Can diabetics sue the professional athletes that marketed sugary beverages as liquid performance? Those with lung cancer, can they sue all the actors that touted the therapeutic benefits of lighting up? And gambling apps, I'm broke because a famous person made it all look like innocent tap-tap-away fun!
None of these celebs will face any legal trouble because they rightly aren't responsible for the companies they shilled for. If you were able to perform true due diligence before endorsing a product or service, you wouldn't see any recognizable faces in advertising.
I'm torn between thinking there's no reason to expect Tom Brady to be an expert of crypto or business or accounting, and thinking that it would be good to make celebrities personally liable for faults with whatever they endorse. If celebrity endorsements carried liability, they would become more expensive and happen less, and fewer people who are persuaded by celebrities would be convinced to buy things they otherwise wouldn't.
That said, it would seem extremely weird to me to sue one of the extras in that commercial. They basically did the same thing, try to persuade people to use FTX, as the celebrities. Why is it wrong for famous rich people to do something but okay for non-famous to do it?
the famous people use their authority (that shouldn’t really exist but is there) to persuade us. thus they abuse the trust already established between them and us (again, i think the trust was always misplaced but it’s nonetheless there). while some acting randos don’t command any special authority or trustworthiness to them
Would you expect an actor, upon getting a commercial role, to start doing due diligence? That seems like too much to ask of a minor actor, even if it's reasonable for some triple digit millionaire.
No. I wasn’t even meaning it was wrong for both of them. I was only saying lawsuits go after people with money.
If the actors know enough to know something is a scam, then they are in the wrong, too.
Regarding due diligence, anybody who accepts money to lend their name’s credibility to a product ought to do a lot of due diligence if they don’t want their name sullied.
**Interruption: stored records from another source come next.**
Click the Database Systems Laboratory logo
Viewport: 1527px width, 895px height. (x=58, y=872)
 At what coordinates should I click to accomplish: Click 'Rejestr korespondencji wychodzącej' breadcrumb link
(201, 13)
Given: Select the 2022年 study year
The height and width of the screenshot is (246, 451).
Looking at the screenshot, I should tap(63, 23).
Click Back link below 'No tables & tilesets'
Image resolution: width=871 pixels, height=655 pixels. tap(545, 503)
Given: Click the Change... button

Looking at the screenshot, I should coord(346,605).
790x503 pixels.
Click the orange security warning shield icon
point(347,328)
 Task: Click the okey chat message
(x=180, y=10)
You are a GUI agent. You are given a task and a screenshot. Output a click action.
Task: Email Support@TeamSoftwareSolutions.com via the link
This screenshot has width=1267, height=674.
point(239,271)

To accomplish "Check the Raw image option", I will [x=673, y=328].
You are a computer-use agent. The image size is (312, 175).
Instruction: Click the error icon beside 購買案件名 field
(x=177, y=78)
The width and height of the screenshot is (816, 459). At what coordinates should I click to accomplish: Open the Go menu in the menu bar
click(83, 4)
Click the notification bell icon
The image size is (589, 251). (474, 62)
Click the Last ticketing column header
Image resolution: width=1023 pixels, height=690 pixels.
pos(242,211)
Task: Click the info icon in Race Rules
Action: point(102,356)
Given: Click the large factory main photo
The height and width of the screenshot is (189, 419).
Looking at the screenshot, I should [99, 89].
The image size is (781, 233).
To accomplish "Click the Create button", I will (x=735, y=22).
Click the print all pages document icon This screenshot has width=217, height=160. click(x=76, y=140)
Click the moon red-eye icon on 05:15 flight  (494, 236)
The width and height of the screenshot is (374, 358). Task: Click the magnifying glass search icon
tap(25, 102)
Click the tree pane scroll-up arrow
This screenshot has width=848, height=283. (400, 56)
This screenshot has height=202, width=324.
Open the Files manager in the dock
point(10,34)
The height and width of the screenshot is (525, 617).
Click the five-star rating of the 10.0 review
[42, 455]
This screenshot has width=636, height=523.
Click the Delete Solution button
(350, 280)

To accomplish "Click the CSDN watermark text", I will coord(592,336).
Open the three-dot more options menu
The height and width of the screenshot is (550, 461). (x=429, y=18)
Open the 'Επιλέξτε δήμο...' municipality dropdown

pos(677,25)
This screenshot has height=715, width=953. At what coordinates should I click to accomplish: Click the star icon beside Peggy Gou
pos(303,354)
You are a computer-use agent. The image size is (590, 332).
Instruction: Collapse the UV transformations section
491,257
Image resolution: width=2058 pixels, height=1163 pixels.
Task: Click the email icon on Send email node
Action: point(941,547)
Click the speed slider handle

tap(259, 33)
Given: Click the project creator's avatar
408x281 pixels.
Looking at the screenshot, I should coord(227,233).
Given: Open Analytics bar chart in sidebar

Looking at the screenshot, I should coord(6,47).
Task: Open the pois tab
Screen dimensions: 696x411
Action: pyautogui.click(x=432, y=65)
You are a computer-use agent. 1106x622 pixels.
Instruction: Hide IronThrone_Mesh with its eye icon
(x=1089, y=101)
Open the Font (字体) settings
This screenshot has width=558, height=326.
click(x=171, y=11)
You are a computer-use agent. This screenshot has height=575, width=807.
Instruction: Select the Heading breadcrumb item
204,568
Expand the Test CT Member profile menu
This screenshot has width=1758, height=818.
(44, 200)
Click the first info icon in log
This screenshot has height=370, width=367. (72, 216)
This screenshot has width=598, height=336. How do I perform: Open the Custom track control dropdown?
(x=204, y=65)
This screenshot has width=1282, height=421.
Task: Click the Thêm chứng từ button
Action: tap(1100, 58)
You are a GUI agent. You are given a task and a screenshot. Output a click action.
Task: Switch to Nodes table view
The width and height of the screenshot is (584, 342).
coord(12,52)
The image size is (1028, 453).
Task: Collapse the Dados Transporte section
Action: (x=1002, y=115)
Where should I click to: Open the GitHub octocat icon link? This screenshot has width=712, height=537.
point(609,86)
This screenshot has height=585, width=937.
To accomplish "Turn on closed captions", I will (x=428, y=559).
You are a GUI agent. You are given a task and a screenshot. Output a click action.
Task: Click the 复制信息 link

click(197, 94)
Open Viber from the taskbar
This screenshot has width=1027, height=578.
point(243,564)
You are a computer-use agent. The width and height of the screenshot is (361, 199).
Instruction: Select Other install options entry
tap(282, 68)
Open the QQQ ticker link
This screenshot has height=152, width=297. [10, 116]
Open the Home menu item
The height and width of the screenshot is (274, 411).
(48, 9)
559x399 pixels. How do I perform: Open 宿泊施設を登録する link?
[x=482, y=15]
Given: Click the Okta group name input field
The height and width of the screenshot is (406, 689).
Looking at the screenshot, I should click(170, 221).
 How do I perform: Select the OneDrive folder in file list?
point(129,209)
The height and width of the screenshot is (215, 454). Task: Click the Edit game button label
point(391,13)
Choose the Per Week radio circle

Or they don’t care about their name, or they shouldn’t sell their name.
It was actually a real head scratcher, since his character poo-poo'd coffee, and we all know that Larry will go to great lengths just to get them beans!
That’s a very narrow definition of endorsement and that would not fly in any ad firm. To be paired with the commodity is all that’s needed, which is why they say all publicly is good publicity
Let's see someone go after Sequoia for their hagiography of SBF and FTX. While it could be argued that reasonable people shouldn't expect football players or supermodels to have done due diligence, they certainly expect a VC to have.
Lawsuits often include people for invalid reasons, sometimes just for attention.
Unless a lawyer pops up with reasons that this might have merit it’s better to just ignore instead of speculate, because it’s essentially just advertising the lawsuit.
Is this the first scandal, if you could call it that, that Larry David has gotten caught up in? First time being sued? I was just thinking the other day how amazing it is that Larry David has gone so many years being in the public eye without getting burned. Absolute legend.
The Larry David and Steph Curry ads are pretty tame, IMHO, but the Tom Brady ads are over the top extreme and directly connect his persona and fame to push FTX. It is extremely easy to see how effective these ads would have been to induce FOMO and cause many average people to "get in", and I think if a jury sees these videos back to back, they will be very sympathetic to the plaintiffs.